Sukses

Turki: Aksi Pembakaran Al-Qur'an Menyinggung Hampir 2 Miliar Muslim

Turki kembali menyerukan agar aksi pembakaran Al-Qur'an dihentikan.

Liputan6.com, Ankara - Pemerintah Turki (Turkiye) kembali menyerukan agar aksi pembakaran Al-Qur'an segera dihentikan. Selain dinilai melanggar Piagam PBB, aksi itu juga menyinggung umat Muslim di berbagai negara. 

Menurut laporan Middle East Monitor, Kamis (10/8/2023), Dewan Keamanan Nasional Turki berkata serangan terhadap kitab suci umat Islam itu disamarkan atas nama "kebebasan berekspresi".

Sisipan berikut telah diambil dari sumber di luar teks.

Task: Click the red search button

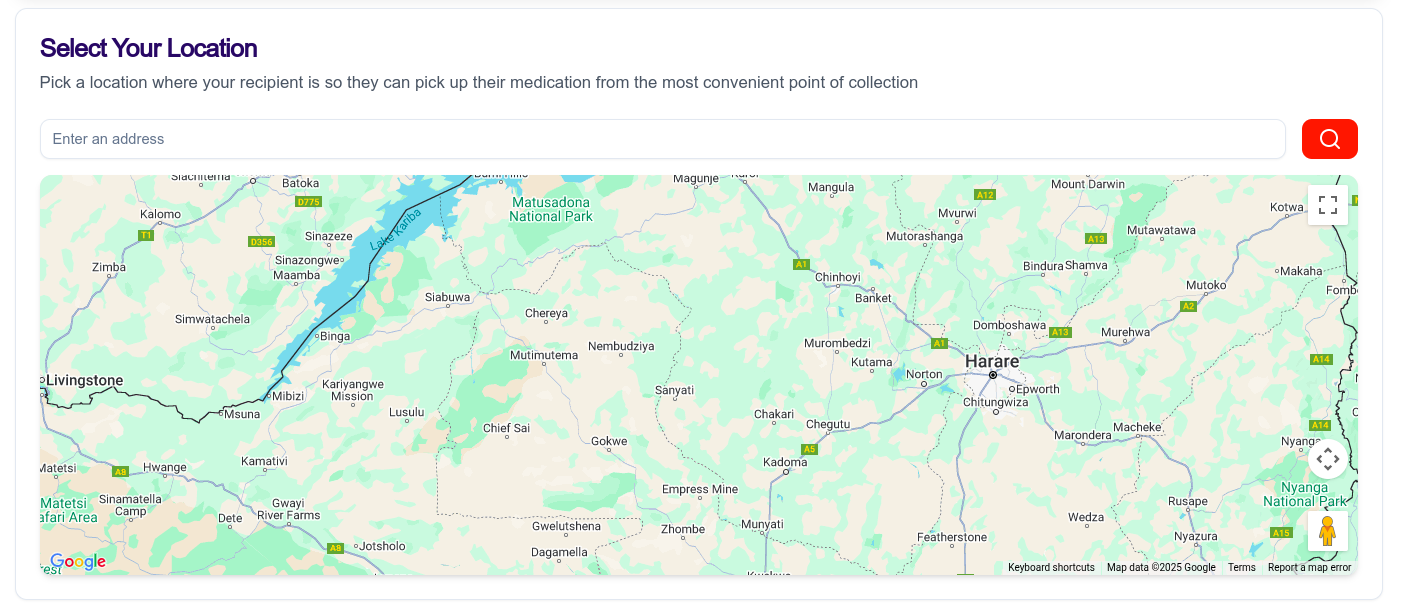Action: coord(1329,139)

Dewan Keamanan Nasional menyebut bahwa tindakan keji tersebut melanggar aturan PBB soal kejahatan kebencian, serta menyinggung hampir dua miliar Mslim di dunia. Dewan pun meminta negara-negara yang tidak patuh untuk segera berubah.

Tindakan pembakaran Al-Qur'an yang terjadi di Eropa Utara dilakukan oleh kelompok Islamofobia yang terus melakukan aksinya.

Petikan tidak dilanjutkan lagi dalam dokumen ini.